La première fois que j’ai vu de près ces assemblées fameuses qu’on appelle les bals masqués des théâtres, j’avais entendu parler des débauches de la Régence, et d’une reine de France déguisée en marchande de violettes. Je trouvai là des marchandes de violettes déguisées en vivandières. Je m’attendais à du libertinage ; mais en vérité il n’y en a point là. Ce n’est pas du libertinage que de la suie, des coups, et des filles ivres mortes sur des bouteilles cassées.

La première fois que j’ai vu des débauches de table, j’avais entendu parler des soupers d’Héliogabale, et d’un philosophe de la Grèce qui avait fait des plaisirs des sens une espèce de religion de la nature. Je m’attendais à quelque chose comme de l’oubli, sinon comme de la joie ; je trouvai là ce qu’il y a de pire au monde, l’ennui tâchant de vivre, et des Anglais qui se disaient : « Je fais ceci ou cela, donc je m’amuse. J’ai payé tant de pièces d’or, donc je ressens tant de plaisir. » Et ils usent leur vie sur cette meule.

La première fois que j’ai vu des courtisanes, j’avais entendu parler d’Aspasie qui s’asseyait sur Alcibiade en discutant avec Socrate.

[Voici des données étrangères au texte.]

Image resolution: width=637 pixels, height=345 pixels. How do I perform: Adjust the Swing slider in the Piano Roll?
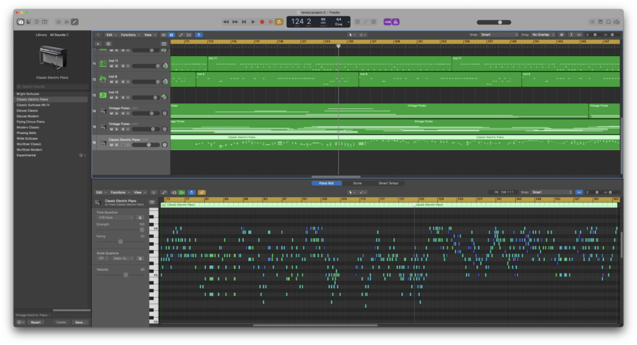[121, 242]
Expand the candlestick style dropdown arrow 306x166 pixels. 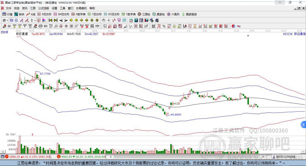35,20
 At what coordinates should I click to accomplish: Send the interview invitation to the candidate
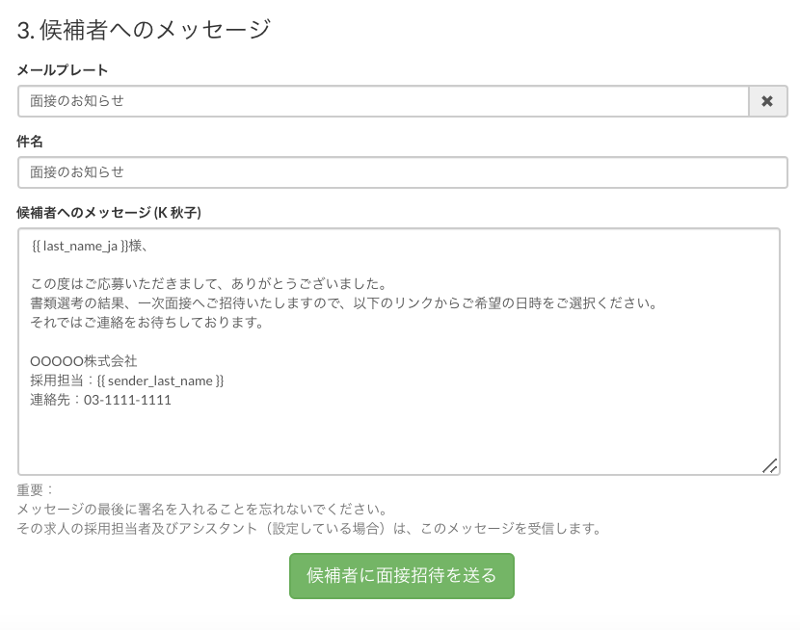401,576
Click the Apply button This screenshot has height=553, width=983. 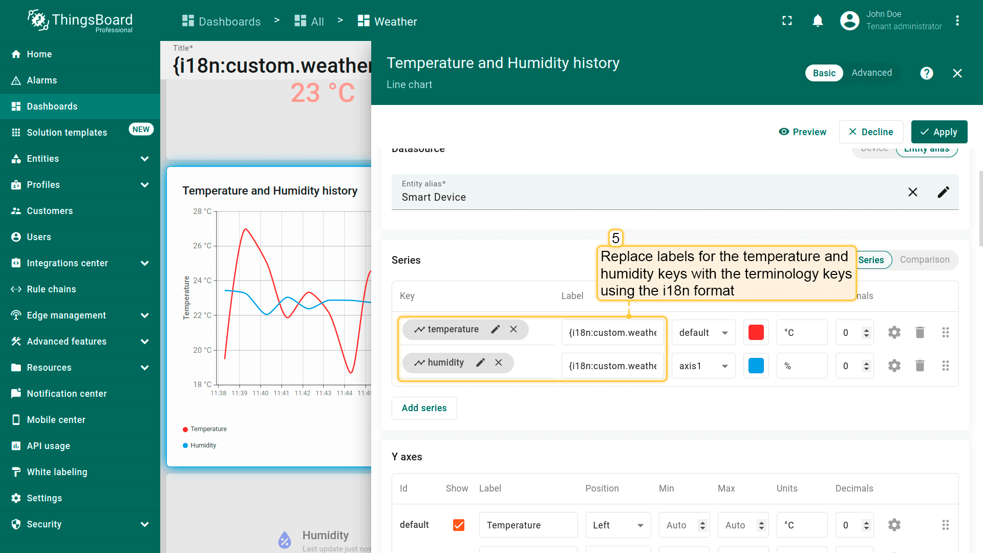point(938,132)
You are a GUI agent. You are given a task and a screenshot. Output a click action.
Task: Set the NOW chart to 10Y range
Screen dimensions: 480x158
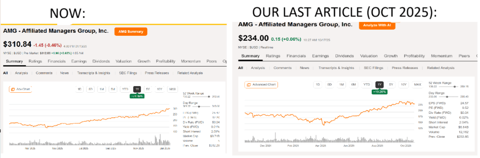coord(159,89)

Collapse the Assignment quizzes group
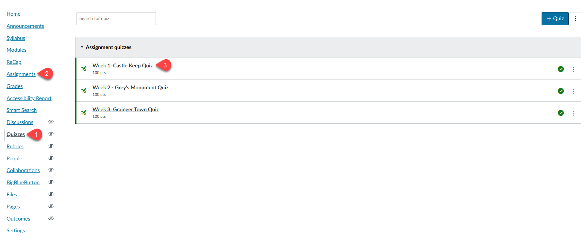(x=82, y=47)
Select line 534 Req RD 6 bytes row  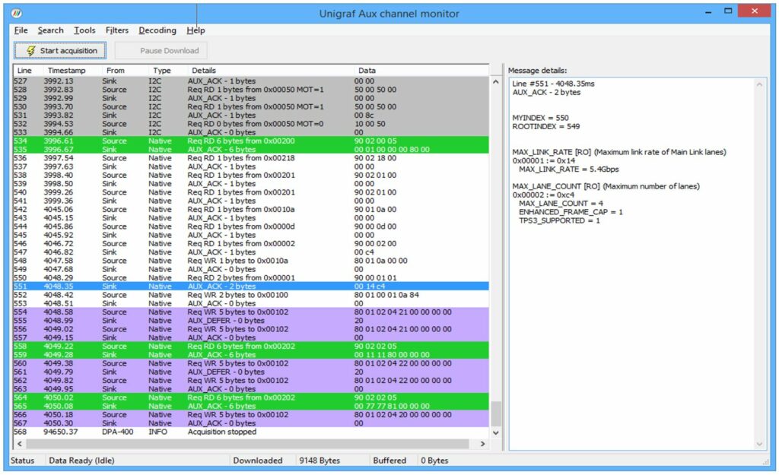228,141
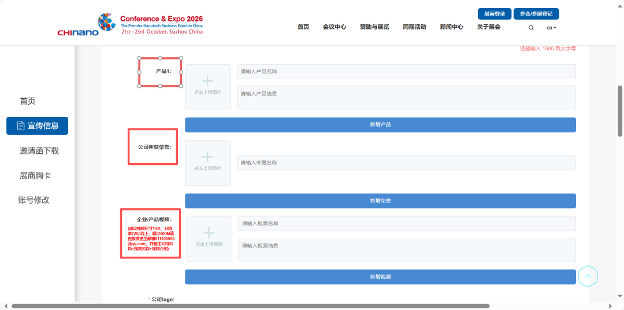This screenshot has width=624, height=310.
Task: Click the 新增荣誉 button
Action: (380, 201)
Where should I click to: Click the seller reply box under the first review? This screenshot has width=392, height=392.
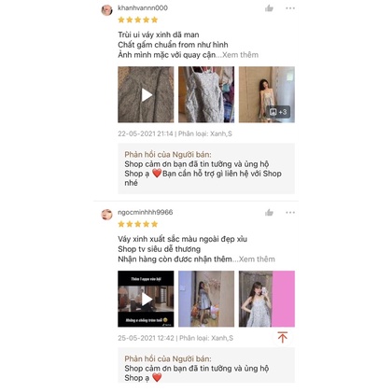[206, 169]
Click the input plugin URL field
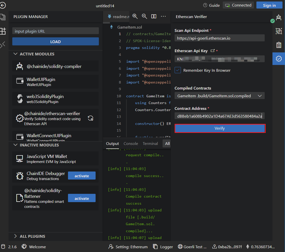Image resolution: width=285 pixels, height=252 pixels. click(x=55, y=31)
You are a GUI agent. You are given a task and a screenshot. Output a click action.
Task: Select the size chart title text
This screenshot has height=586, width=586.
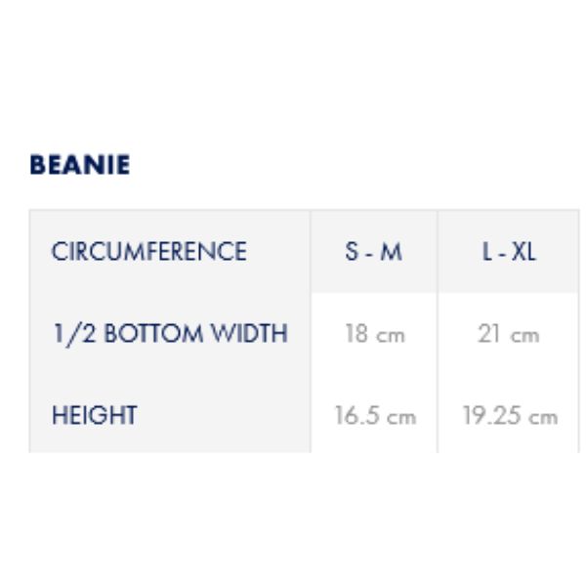pos(79,165)
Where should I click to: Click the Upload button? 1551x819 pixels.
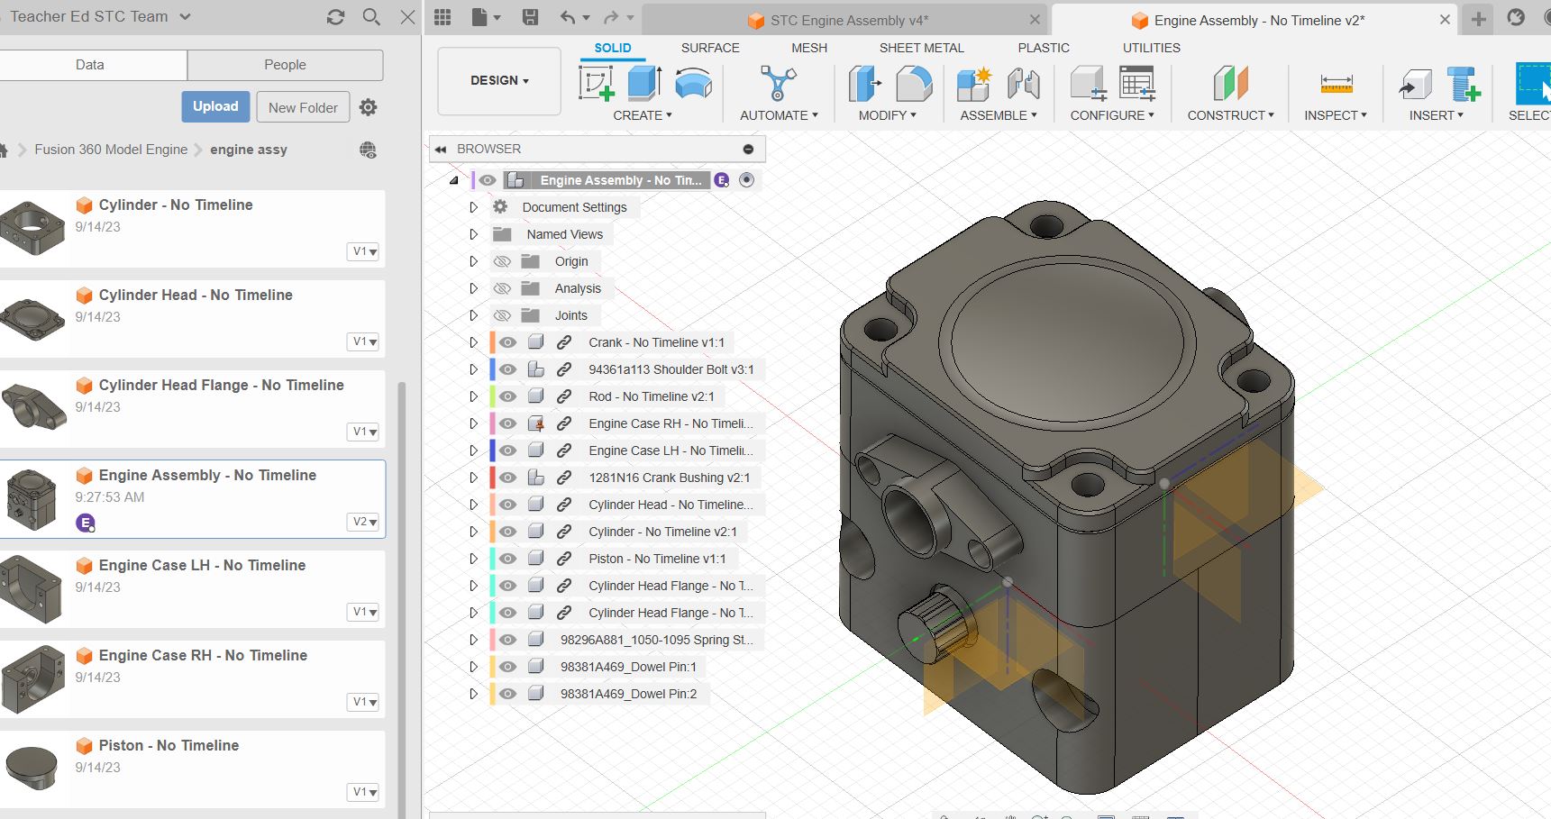(x=214, y=106)
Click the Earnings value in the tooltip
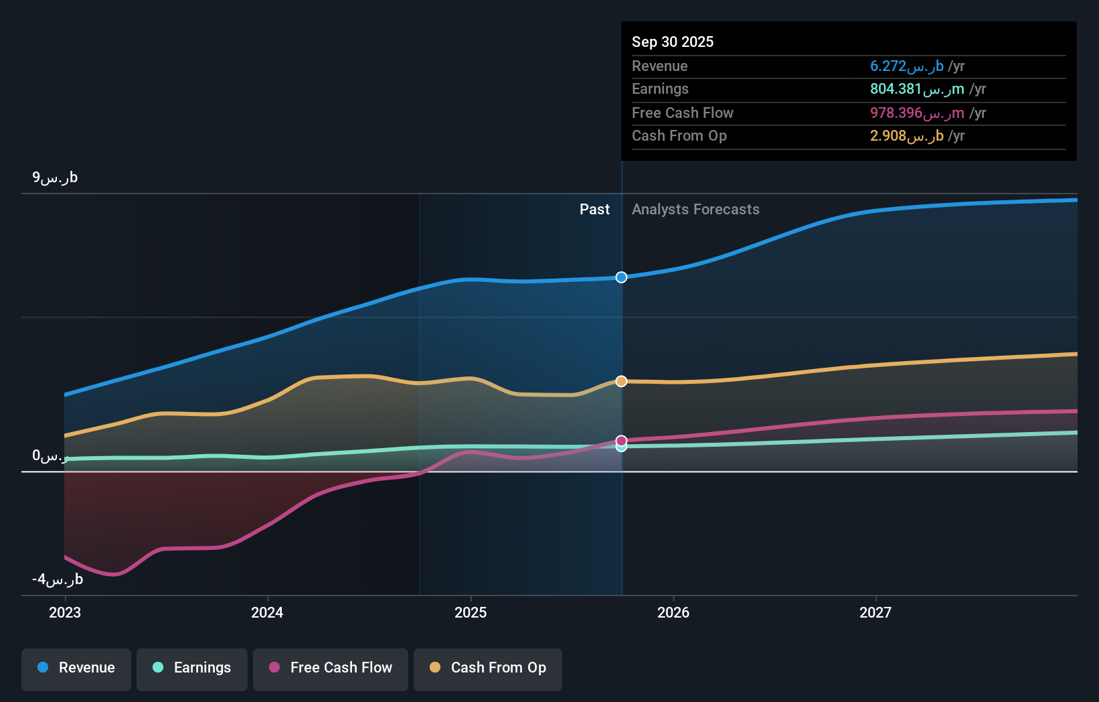The width and height of the screenshot is (1099, 702). [x=914, y=89]
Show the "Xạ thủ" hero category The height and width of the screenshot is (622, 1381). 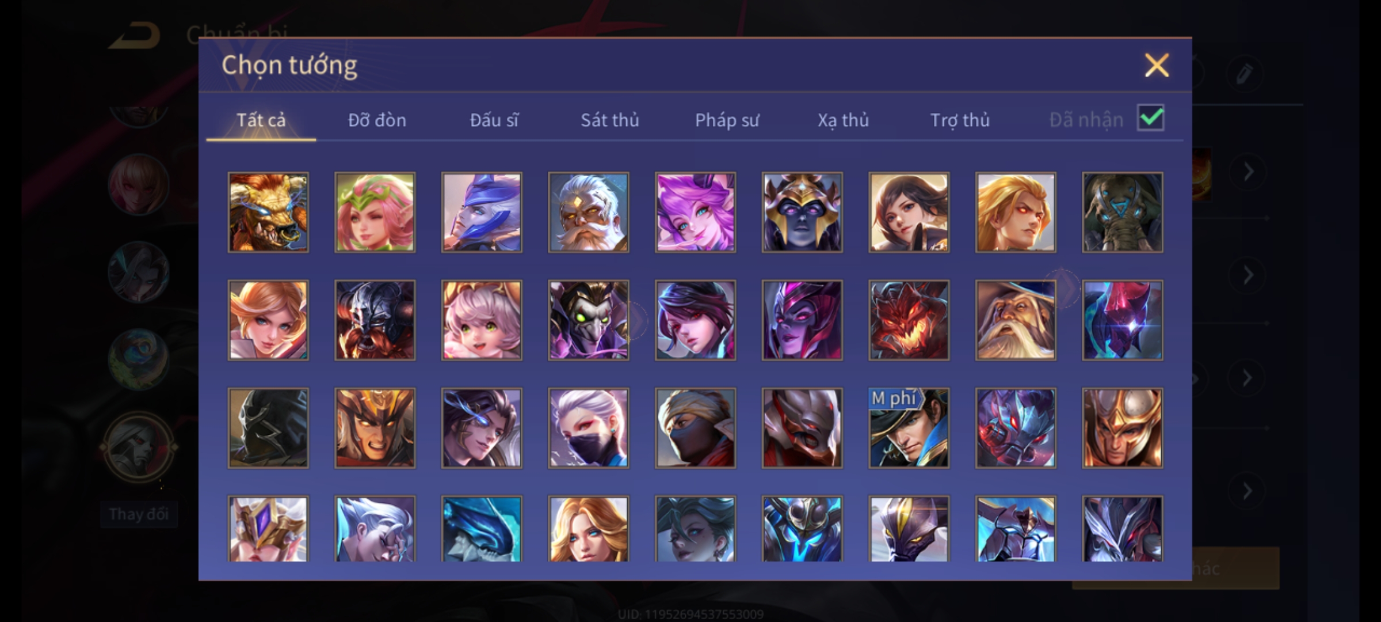pyautogui.click(x=843, y=120)
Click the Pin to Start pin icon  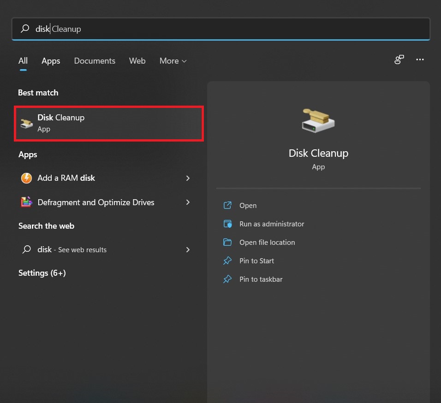tap(227, 261)
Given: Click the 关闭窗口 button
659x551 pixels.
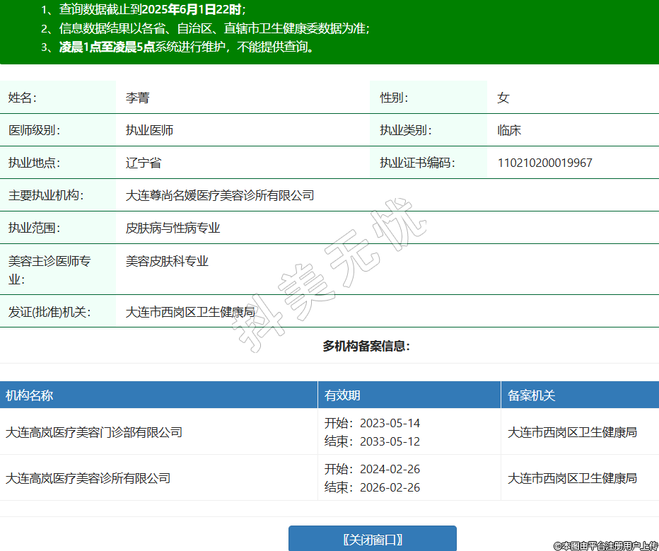Looking at the screenshot, I should click(372, 539).
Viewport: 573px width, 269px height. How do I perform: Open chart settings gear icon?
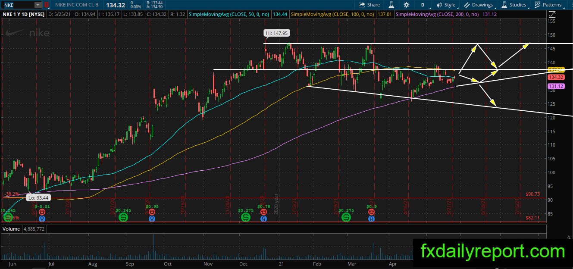click(407, 5)
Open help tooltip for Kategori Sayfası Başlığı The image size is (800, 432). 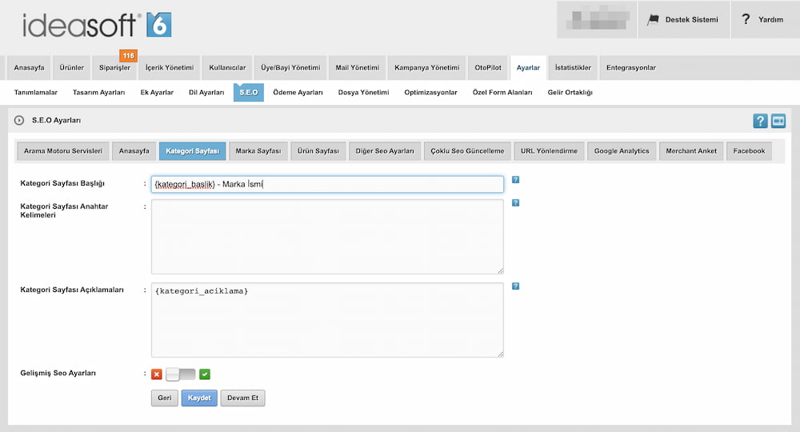(516, 179)
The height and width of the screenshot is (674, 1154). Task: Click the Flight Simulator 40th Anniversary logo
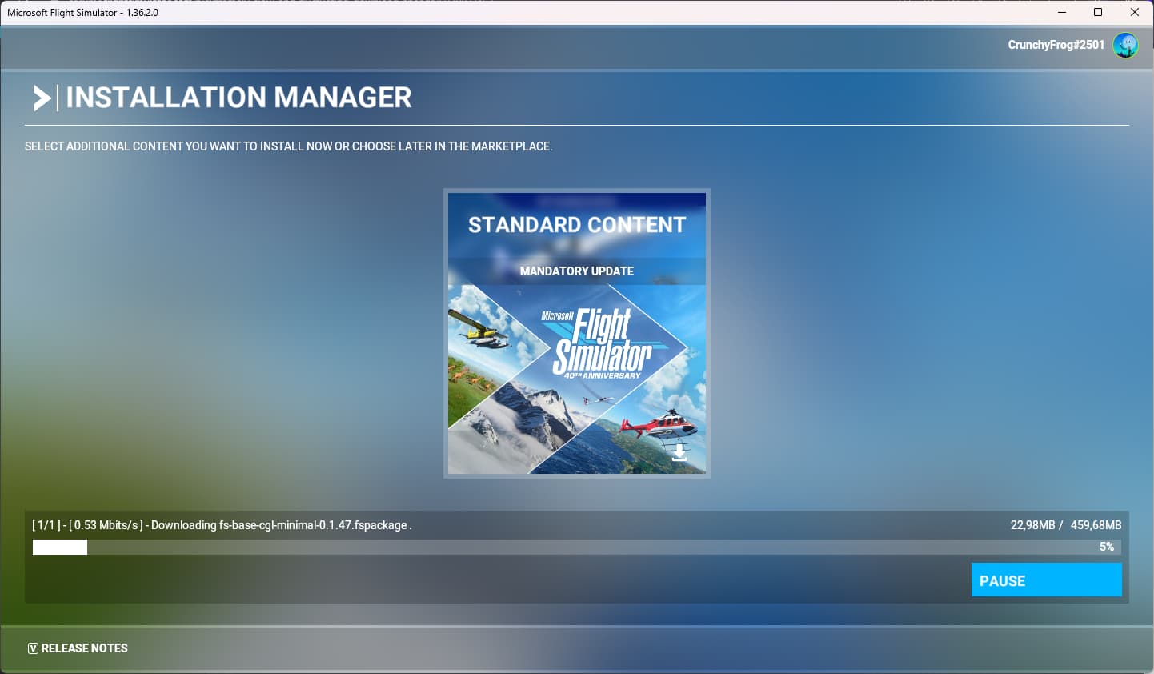[x=600, y=344]
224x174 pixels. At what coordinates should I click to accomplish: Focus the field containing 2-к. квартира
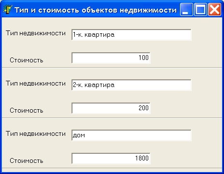click(x=131, y=85)
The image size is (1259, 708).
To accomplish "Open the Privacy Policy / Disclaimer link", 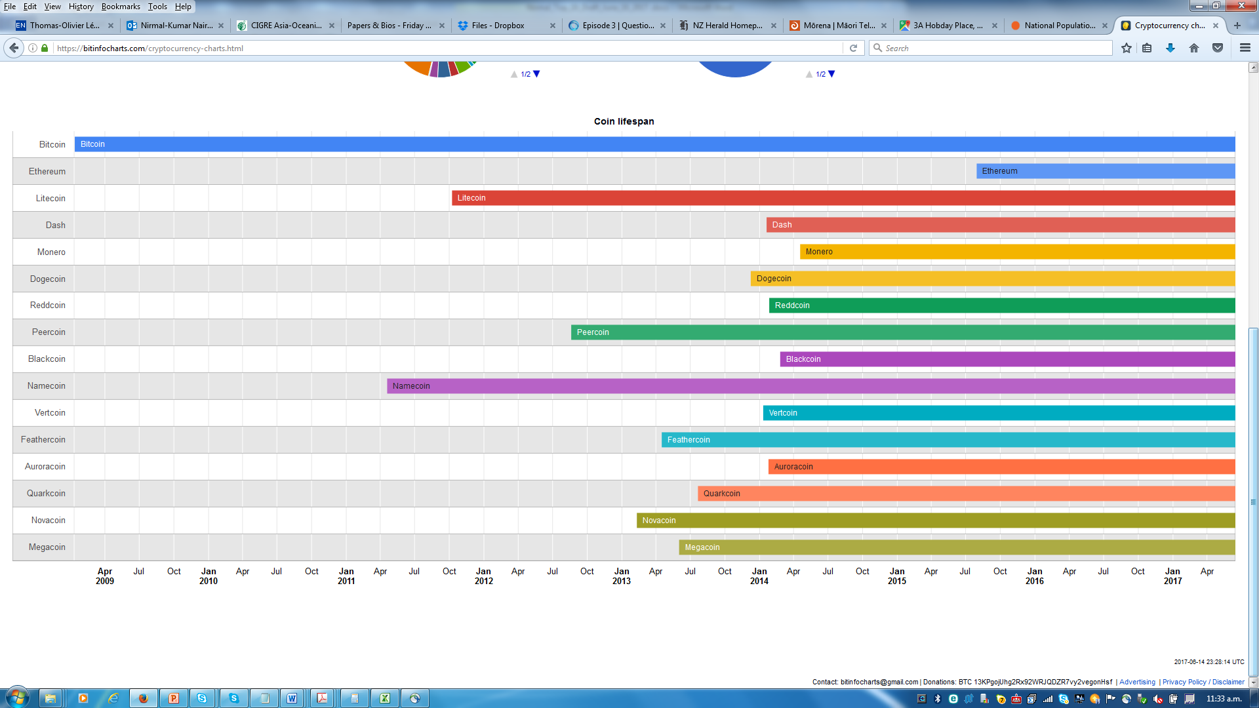I will click(x=1203, y=682).
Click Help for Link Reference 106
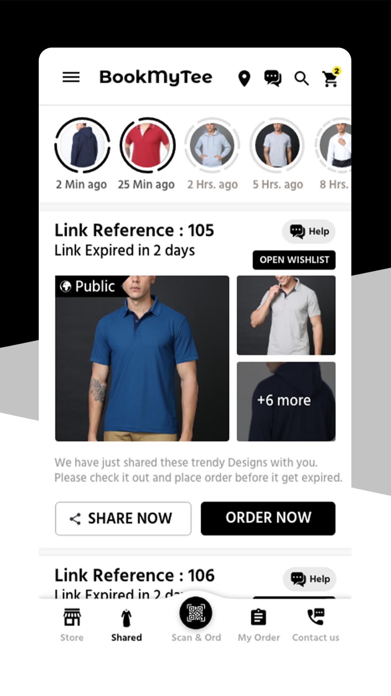This screenshot has height=696, width=391. point(310,579)
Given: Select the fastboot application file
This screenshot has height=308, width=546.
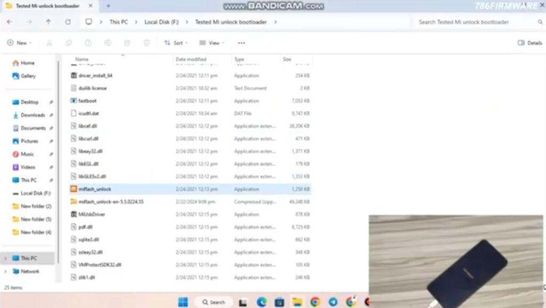Looking at the screenshot, I should click(x=87, y=101).
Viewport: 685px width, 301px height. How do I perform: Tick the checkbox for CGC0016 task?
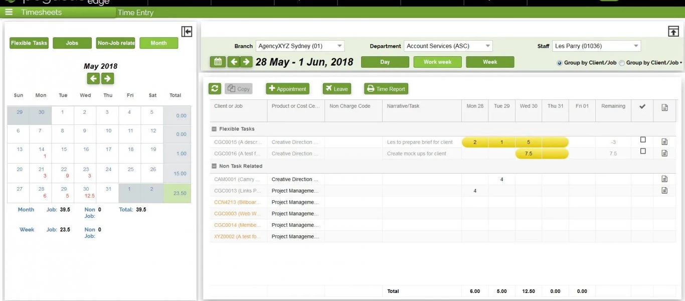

Je m’attendais à quelque chose de dégourdi, d’insolent, mais de gai, de brave et de vivace, quelque chose comme le pétillement du vin de Champagne ; je trouvai une bouche béante, un œil fixe, et des mains crochues.

La première fois que j’ai vu des courtisanes titrées, j’avais lu Boccace et Bandello ; avant tout j’avais lu Shakespeare.